─── Records shown ───

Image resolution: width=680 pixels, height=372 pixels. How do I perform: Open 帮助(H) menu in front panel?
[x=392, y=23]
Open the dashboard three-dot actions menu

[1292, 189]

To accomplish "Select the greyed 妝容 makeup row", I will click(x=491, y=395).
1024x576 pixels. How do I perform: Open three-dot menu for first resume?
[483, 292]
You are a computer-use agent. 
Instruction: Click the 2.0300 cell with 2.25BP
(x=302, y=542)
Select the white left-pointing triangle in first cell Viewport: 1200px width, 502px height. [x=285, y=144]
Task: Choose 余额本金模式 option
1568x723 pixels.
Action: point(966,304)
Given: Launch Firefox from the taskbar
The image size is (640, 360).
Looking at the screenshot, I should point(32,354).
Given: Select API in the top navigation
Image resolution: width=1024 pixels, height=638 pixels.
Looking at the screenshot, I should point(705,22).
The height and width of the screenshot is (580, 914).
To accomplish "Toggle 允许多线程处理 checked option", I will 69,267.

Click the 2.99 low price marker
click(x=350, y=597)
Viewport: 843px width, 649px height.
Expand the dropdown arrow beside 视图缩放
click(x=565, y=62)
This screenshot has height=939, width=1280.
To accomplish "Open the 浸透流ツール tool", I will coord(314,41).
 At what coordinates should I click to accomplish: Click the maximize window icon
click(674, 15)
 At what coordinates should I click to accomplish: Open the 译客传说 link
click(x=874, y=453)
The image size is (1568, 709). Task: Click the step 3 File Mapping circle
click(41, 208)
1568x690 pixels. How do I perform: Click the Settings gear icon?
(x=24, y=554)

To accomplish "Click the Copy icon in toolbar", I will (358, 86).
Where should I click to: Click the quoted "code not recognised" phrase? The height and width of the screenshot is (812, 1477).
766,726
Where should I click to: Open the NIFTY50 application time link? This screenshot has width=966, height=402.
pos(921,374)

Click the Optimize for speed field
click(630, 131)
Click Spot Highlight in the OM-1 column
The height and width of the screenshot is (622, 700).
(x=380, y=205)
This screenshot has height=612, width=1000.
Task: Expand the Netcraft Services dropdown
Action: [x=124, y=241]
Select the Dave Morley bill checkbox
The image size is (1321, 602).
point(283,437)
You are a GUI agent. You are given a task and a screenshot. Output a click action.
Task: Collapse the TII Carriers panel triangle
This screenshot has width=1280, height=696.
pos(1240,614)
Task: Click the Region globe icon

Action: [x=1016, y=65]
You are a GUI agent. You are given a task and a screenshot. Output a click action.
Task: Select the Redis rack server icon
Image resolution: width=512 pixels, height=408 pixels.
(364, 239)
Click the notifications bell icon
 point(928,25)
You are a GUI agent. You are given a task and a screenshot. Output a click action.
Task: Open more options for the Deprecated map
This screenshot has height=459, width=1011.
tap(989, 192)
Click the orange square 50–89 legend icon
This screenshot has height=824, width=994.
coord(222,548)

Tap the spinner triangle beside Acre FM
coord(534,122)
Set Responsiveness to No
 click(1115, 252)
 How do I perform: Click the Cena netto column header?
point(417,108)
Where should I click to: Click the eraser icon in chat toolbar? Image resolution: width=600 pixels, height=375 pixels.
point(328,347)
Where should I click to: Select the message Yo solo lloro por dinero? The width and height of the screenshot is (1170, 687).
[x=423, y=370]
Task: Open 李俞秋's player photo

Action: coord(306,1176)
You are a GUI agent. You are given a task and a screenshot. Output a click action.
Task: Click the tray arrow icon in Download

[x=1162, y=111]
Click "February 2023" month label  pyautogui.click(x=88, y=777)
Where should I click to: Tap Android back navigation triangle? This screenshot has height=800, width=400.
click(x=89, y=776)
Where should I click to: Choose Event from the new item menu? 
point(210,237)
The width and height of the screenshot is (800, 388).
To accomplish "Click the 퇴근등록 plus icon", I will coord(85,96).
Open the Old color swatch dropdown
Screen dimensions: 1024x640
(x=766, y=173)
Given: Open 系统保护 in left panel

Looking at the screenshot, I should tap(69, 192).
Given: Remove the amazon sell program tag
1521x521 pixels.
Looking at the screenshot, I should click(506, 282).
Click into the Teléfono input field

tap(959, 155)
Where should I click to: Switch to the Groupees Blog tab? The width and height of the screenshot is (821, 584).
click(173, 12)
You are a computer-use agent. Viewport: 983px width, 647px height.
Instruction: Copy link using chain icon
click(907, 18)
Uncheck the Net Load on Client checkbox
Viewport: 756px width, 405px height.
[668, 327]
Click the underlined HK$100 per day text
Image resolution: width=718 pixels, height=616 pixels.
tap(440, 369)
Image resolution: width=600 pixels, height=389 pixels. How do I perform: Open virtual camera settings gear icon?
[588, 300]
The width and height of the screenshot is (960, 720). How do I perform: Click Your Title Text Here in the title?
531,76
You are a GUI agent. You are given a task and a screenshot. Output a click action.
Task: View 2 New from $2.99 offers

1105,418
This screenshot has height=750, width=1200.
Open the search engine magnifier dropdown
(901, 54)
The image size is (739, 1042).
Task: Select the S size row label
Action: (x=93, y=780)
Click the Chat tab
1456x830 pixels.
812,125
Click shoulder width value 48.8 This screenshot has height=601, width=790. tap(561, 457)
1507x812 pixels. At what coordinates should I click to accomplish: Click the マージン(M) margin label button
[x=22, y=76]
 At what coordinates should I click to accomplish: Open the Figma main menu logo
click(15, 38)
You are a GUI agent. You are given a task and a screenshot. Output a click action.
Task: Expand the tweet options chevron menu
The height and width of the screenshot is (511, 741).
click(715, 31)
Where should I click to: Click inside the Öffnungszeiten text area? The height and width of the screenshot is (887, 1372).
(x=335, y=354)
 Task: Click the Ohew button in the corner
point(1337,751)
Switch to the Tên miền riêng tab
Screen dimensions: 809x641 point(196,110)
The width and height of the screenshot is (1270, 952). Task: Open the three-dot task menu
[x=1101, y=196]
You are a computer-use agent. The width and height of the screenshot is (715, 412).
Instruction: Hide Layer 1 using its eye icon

───

# Task
Exact repetition of every entry in the data is required.

# Answer for this exercise
Image resolution: width=680 pixels, height=372 pixels. How do I perform: Open 帮助(H) menu in front panel?
[x=392, y=23]
Open the dashboard three-dot actions menu

[1292, 189]

To accomplish "Select the greyed 妝容 makeup row", I will click(x=491, y=395).
1024x576 pixels. How do I perform: Open three-dot menu for first resume?
[483, 292]
You are a computer-use agent. 
Instruction: Click the 2.0300 cell with 2.25BP
(x=302, y=542)
Select the white left-pointing triangle in first cell Viewport: 1200px width, 502px height. [x=285, y=144]
Task: Choose 余额本金模式 option
1568x723 pixels.
Action: point(966,304)
Given: Launch Firefox from the taskbar
The image size is (640, 360).
Looking at the screenshot, I should point(32,354).
Given: Select API in the top navigation
Image resolution: width=1024 pixels, height=638 pixels.
Looking at the screenshot, I should point(705,22).
The height and width of the screenshot is (580, 914).
To accomplish "Toggle 允许多线程处理 checked option", I will 69,267.

Click the 2.99 low price marker
click(x=350, y=597)
Viewport: 843px width, 649px height.
Expand the dropdown arrow beside 视图缩放
click(x=565, y=62)
This screenshot has height=939, width=1280.
To accomplish "Open the 浸透流ツール tool", I will coord(314,41).
 At what coordinates should I click to accomplish: Click the maximize window icon
click(674, 15)
 At what coordinates should I click to accomplish: Open the 译客传说 link
click(x=874, y=453)
The image size is (1568, 709). Task: Click the step 3 File Mapping circle
click(41, 208)
1568x690 pixels. How do I perform: Click the Settings gear icon?
(x=24, y=554)

To accomplish "Click the Copy icon in toolbar", I will (358, 86).
Where should I click to: Click the quoted "code not recognised" phrase? The height and width of the screenshot is (812, 1477).
766,726
Where should I click to: Open the NIFTY50 application time link? This screenshot has width=966, height=402.
pos(921,374)

Click the Optimize for speed field
click(630, 131)
Click Spot Highlight in the OM-1 column
The height and width of the screenshot is (622, 700).
(x=380, y=205)
This screenshot has height=612, width=1000.
Task: Expand the Netcraft Services dropdown
Action: [x=124, y=241]
Select the Dave Morley bill checkbox
The image size is (1321, 602).
point(283,437)
You are a GUI agent. You are given a task and a screenshot. Output a click action.
Task: Collapse the TII Carriers panel triangle
This screenshot has width=1280, height=696.
pos(1240,614)
Task: Click the Region globe icon

Action: [x=1016, y=65]
You are a GUI agent. You are given a task and a screenshot. Output a click action.
Task: Select the Redis rack server icon
Image resolution: width=512 pixels, height=408 pixels.
(364, 239)
Click the notifications bell icon
 point(928,25)
You are a GUI agent. You are given a task and a screenshot. Output a click action.
Task: Open more options for the Deprecated map
This screenshot has height=459, width=1011.
tap(989, 192)
Click the orange square 50–89 legend icon
This screenshot has height=824, width=994.
coord(222,548)

Tap the spinner triangle beside Acre FM
coord(534,122)
Set Responsiveness to No
 click(1115, 252)
 How do I perform: Click the Cena netto column header?
point(417,108)
Where should I click to: Click the eraser icon in chat toolbar? Image resolution: width=600 pixels, height=375 pixels.
point(328,347)
Where should I click to: Select the message Yo solo lloro por dinero? The width and height of the screenshot is (1170, 687).
[x=423, y=370]
Task: Open 李俞秋's player photo

Action: coord(306,1176)
You are a GUI agent. You are given a task and a screenshot. Output a click action.
Task: Click the tray arrow icon in Download

[x=1162, y=111]
Click "February 2023" month label  pyautogui.click(x=88, y=777)
Where should I click to: Tap Android back navigation triangle? This screenshot has height=800, width=400.
click(x=89, y=776)
Where should I click to: Choose Event from the new item menu? 
point(210,237)
The width and height of the screenshot is (800, 388).
To accomplish "Click the 퇴근등록 plus icon", I will coord(85,96).
Open the Old color swatch dropdown
Screen dimensions: 1024x640
(x=766, y=173)
Given: Open 系统保护 in left panel

Looking at the screenshot, I should tap(69, 192).
Given: Remove the amazon sell program tag
1521x521 pixels.
Looking at the screenshot, I should click(506, 282).
Click into the Teléfono input field

tap(959, 155)
Where should I click to: Switch to the Groupees Blog tab? The width and height of the screenshot is (821, 584).
click(173, 12)
You are a computer-use agent. Viewport: 983px width, 647px height.
Instruction: Copy link using chain icon
click(907, 18)
Uncheck the Net Load on Client checkbox
Viewport: 756px width, 405px height.
[668, 327]
Click the underlined HK$100 per day text
Image resolution: width=718 pixels, height=616 pixels.
tap(440, 369)
Image resolution: width=600 pixels, height=389 pixels. How do I perform: Open virtual camera settings gear icon?
[588, 300]
The width and height of the screenshot is (960, 720). How do I perform: Click Your Title Text Here in the title?
531,76
You are a GUI agent. You are given a task and a screenshot. Output a click action.
Task: View 2 New from $2.99 offers

1105,418
This screenshot has height=750, width=1200.
Open the search engine magnifier dropdown
(901, 54)
The image size is (739, 1042).
Task: Select the S size row label
Action: (x=93, y=780)
Click the Chat tab
1456x830 pixels.
812,125
Click shoulder width value 48.8 This screenshot has height=601, width=790. tap(561, 457)
1507x812 pixels. At what coordinates should I click to accomplish: Click the マージン(M) margin label button
[x=22, y=76]
 At what coordinates should I click to accomplish: Open the Figma main menu logo
click(15, 38)
You are a GUI agent. You are given a task and a screenshot. Output a click action.
Task: Expand the tweet options chevron menu
The height and width of the screenshot is (511, 741).
click(715, 31)
Where should I click to: Click inside the Öffnungszeiten text area? The height and width of the screenshot is (887, 1372).
(x=335, y=354)
 Task: Click the Ohew button in the corner
point(1337,751)
Switch to the Tên miền riêng tab
Screen dimensions: 809x641 point(196,110)
The width and height of the screenshot is (1270, 952). Task: Open the three-dot task menu
[x=1101, y=196]
You are a computer-use agent. The width and height of the screenshot is (715, 412).
Instruction: Hide Layer 1 using its eye icon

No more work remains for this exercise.